Sabahleyin okula vardığımızda kar henüz döktürmüyordu. Direksiyondaki, o neşeli ses tonundan millerce uzakta, “Vardık kardeş,” diye dürttü beni. Uluorta uyumama bozuldu herhalde. Servis araçlarının art arda park ettiği asfalt yolun üzeri, evvelki gün yağan kardan kalanlarla kaplıydı. Kimi köşe yarım yamalak dolu, kimisi çamur, pislik içinde. Uyuyup uyanmışlığın verdiği tatlı sarhoşlukla yürürken buraya geldiğim ilk günleri hatırladım. Her köşede bir hatıraya rastladım, sanki dünyada bir cennet bahçesinde son voltalarımdı. Kendisini bu rüyalara kaptırırsa insan, bu cehennemden bile kopamaz. Yolu yok. Hoş, burada geçen yıllarım boyunca her ne olup bittiyse kimseye anlatmadım, yüreğime vakitsiz bir özlem uzanıvermesin diye anlatmadım. Ne özleyeceğim hem.

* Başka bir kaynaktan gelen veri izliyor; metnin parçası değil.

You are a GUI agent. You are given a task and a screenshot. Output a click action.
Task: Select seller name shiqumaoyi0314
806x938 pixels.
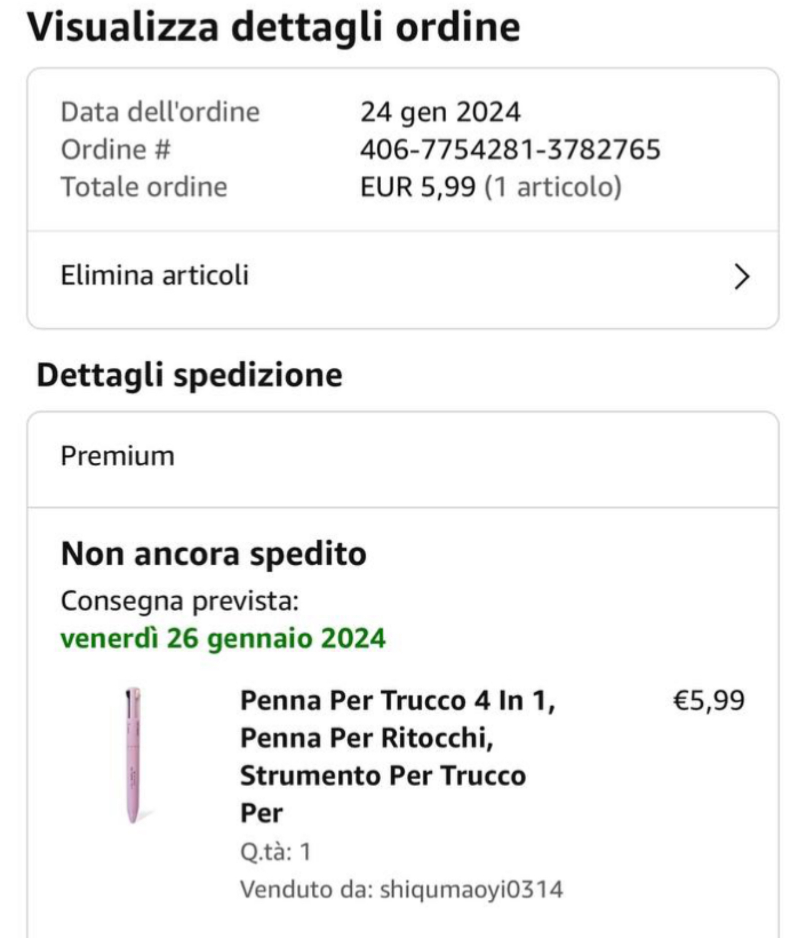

Başında dikildiğim pencere, en başta Fen-Edebiyat Fakültesini görüyor. İçeride ne fen, ne de edebiyattan katiyen anlamayan yığınla insandan ibaret bir aydın yetiştirme yuvası. Ders zamanı balkonları, bahçesi insan kaynar. Oturacak yer bulamazsın. Şimdi kara gözlü kargalar sekiyor kar yığıntılarının arasında. Gagalarında çakıl taşlarıyla birkaç metre kadar havalanıp taşları yere bırakıyorlar. Fakültenin önünde iki kedi koşuşturuyor. Ara sıra düşüp kalkıyor, daha ziyade savruluyorlar. Rüzgâr çıktı belli ki.

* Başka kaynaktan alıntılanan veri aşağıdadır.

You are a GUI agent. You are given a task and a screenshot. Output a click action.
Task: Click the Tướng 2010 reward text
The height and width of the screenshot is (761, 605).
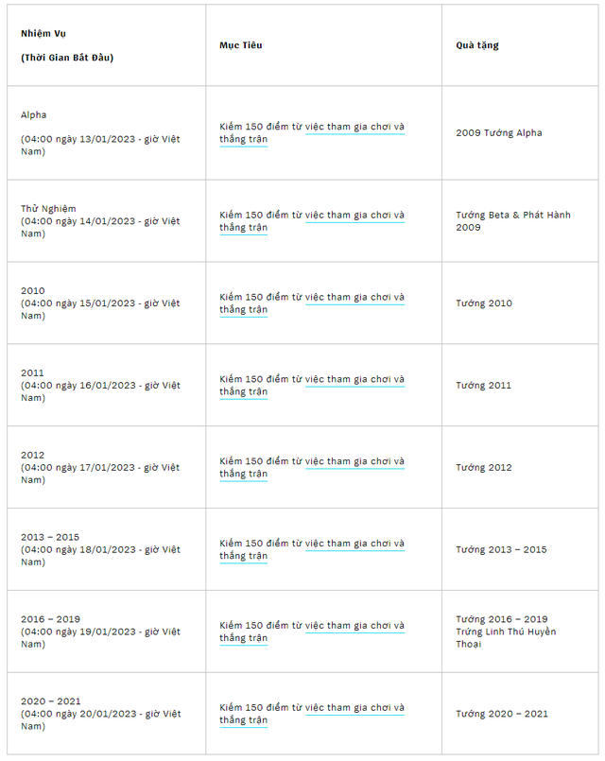tap(484, 303)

Bir an aklımdan Fatih’i aramak geçti. Fatih, geçen senenin bahar dönemi edebiyat dersi alırken tanıştığım çocuklardan. Sömestr tatillerinde okuldan bir yere ayrılmadığını hatırlıyorum. Filmden, müzikten kesiyordu. Böyle çocuklarla takılmayı seviyorum. Takılmak veya sömürmek, adı her neyse. Kadıköy’e gidecek son servise iki buçuk, Derya Hanım’ın sıkkın edasıyla adımı çağırmasına neredeyse iki saat var. Yazıcısı bozulduğu için imzalayıp vermesi gereken belgelerin çıktısını alamıyormuş, genel servis saat üçe doğru anca gelirmiş. Külahıma anlatsın. Telefona sarıldığımda bir an tereddüt ettimse de geri durmadım. Meşgulse açmazdı zaten. İsmini tuşladım, aradım, açmadı. Telefonu cebime koyup etrafı seyretmeye devam ettim. Kafamın içinde köşe kapmaca oynadığım düşüncelerden firar etmek nafile. Ayrıca nereye kadar bu kaçış; kime, hangi yöne doğru koşuyorum… Keşke bir bilsem.

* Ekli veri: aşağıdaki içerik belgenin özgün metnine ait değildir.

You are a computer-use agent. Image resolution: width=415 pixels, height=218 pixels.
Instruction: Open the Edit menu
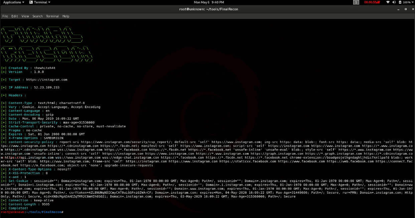coord(15,16)
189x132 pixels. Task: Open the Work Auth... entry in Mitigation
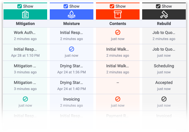[x=25, y=32]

İki adım kadar geri çekilip koltuktaki çocuğun suratını izlemeye koyuldum. İki çöp torbasıydık burada. İki angarya. İki ucube. Bir an önce ne lâzımsa elimize tutuşturup bizi sepetlemek istedikleri belliydi. Ne ki, teknik aksaklıklar tutuyordu bizi burada. Evet, bu eğitim cennetinin kopan iki serçe parmağı olarak, bizi bağlı tutan son doku bir aksaklıktı. Başarısızlık burada çalışan insanlar için kabul edilemez bir acziyet hâlidir. Bir noktada onları da anlayabiliyorum. Diğer yandan, meselenin bizimle alakası bile yok. Tek soru haricinde kafamda hiçbir mesele de çözülmemiş değil. O meseleyse ihtimallerin eteğinde çağıldayıp durduğum bir pınar. Bir patika ki, ne ötesi belli ne de başı. Yaşamak düzeneğinin yükü mü binecek omuzlarıma, yoksa sürgünüm başka köşelerde mi sürecek çilesi. Buradan çıkıp gidince ne olacak. Ne bu sürgünü sürdürecek denli cesaretliyim, ne de para saymayı bilirim. Önümdeki yolları, yaşantı pasajlarını tasavvur etme gayretindeyken telefonum çaldı.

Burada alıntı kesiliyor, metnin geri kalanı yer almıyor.